For me, visiting Venice for the first time it’s been a week of fascination with Venice, its architecture, its museums, its precious glass and textile manufactures.
I remember we visited literally all the museums, galleries, churches of Venice that were open that summer, and just to save some money we visited museum Peggy Guggenheim on a free visit day, meaning it was crowded there at the time of our visit. I was fascinated by the people from all over the world waiting for the museum to open. That metropolitan public was sure part of cosmopolitan feeling I got entering the palace. Old Venetian palaces are often, like old houses at Slovenian coast, once part of Venetian republic, built in Istrian stone, cold even on the hottest August afternoons. And it was like a dream, escaping from the green Venetian canals and hot streets full of life to come in the palazzo, turned gallery, full of calm, deep shades from the garden playing silhouettes on the gallery walls, quietly observing visitors from around the world admiring artworks in semi silence. Just a sound from a passing boat, il gondoliere laughing, or a seagull call interrupted this atmosphere of dedication to pure art. And as far noises from outside kept persuading me the life is there, outside the gallery, in the canals, in the streets, I got a certain feeling the true life is in reality in here, between those walls, among paintings, sculptures.
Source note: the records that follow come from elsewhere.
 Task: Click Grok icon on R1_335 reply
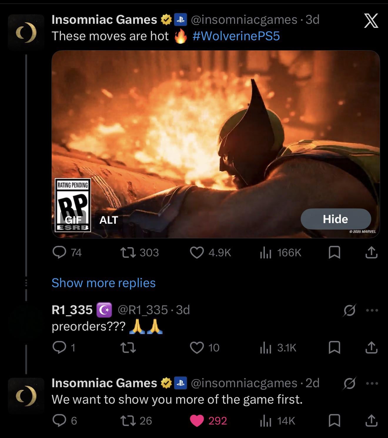click(349, 310)
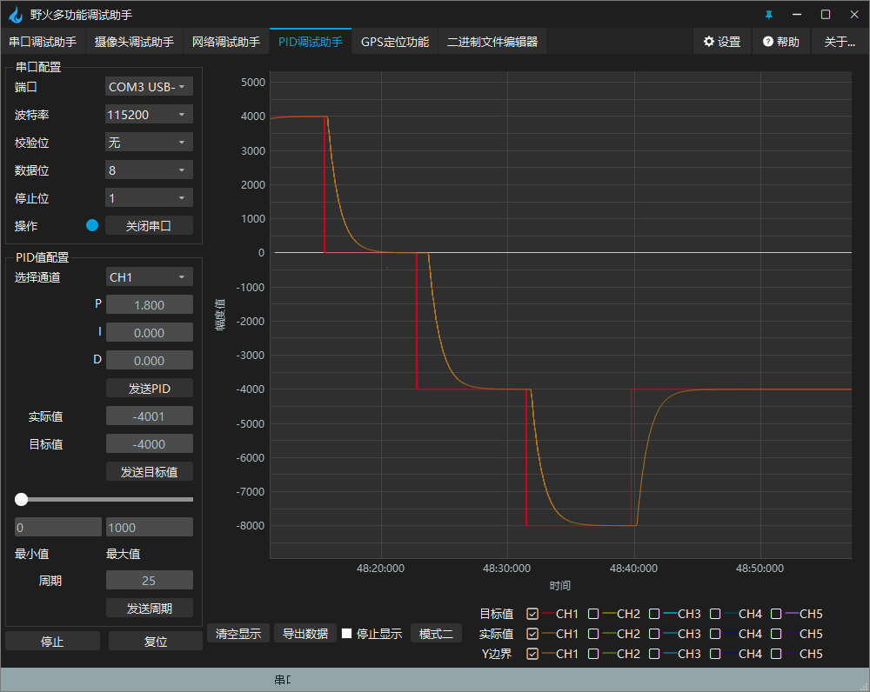The width and height of the screenshot is (870, 692).
Task: Open the GPS定位功能 tab
Action: [395, 42]
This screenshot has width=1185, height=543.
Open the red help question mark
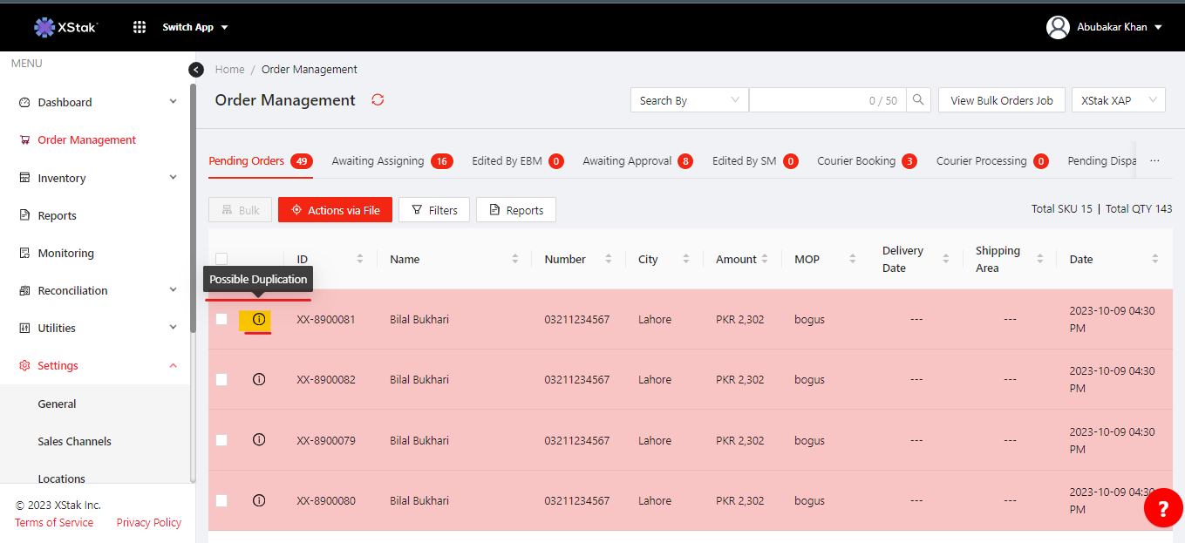pyautogui.click(x=1163, y=508)
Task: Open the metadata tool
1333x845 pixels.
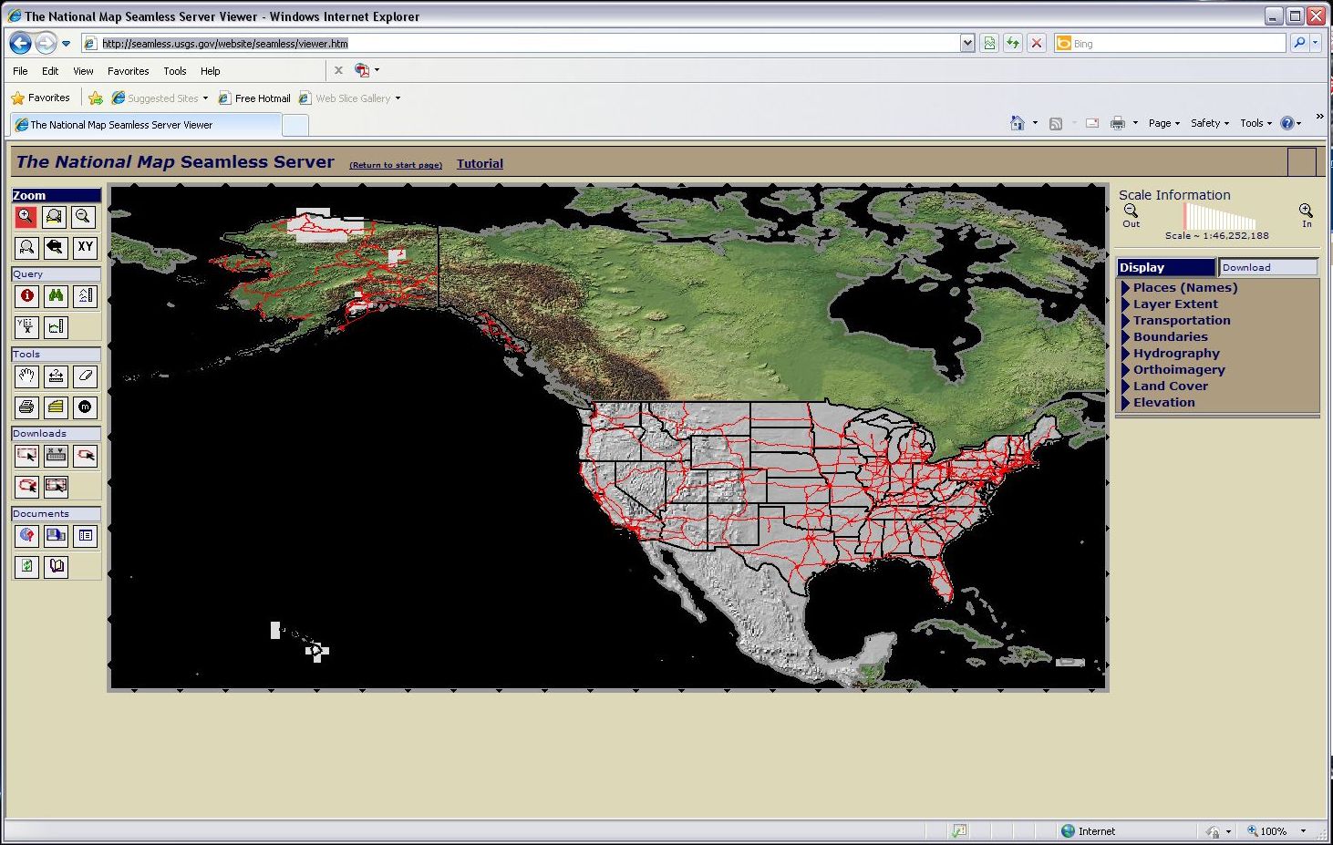Action: point(85,407)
It was a strong feeling of art being true life that I couldn’t understand at the time, but it hadn’t left me since then, a feeling staying with me for the rest of my life. And so, since that summer there hasn’t been a museum or a gallery in a city I was visiting, not to go there, in eternal search for the art talking to me, strong and without compromises.
It took me
a lot of time to recognize that the art call I felt visiting Peggy Guggenheim
museum for the first time was meant for me. Many years later I’ve discovered
the great passion in my life is art, being happy enough to start art career by
myself….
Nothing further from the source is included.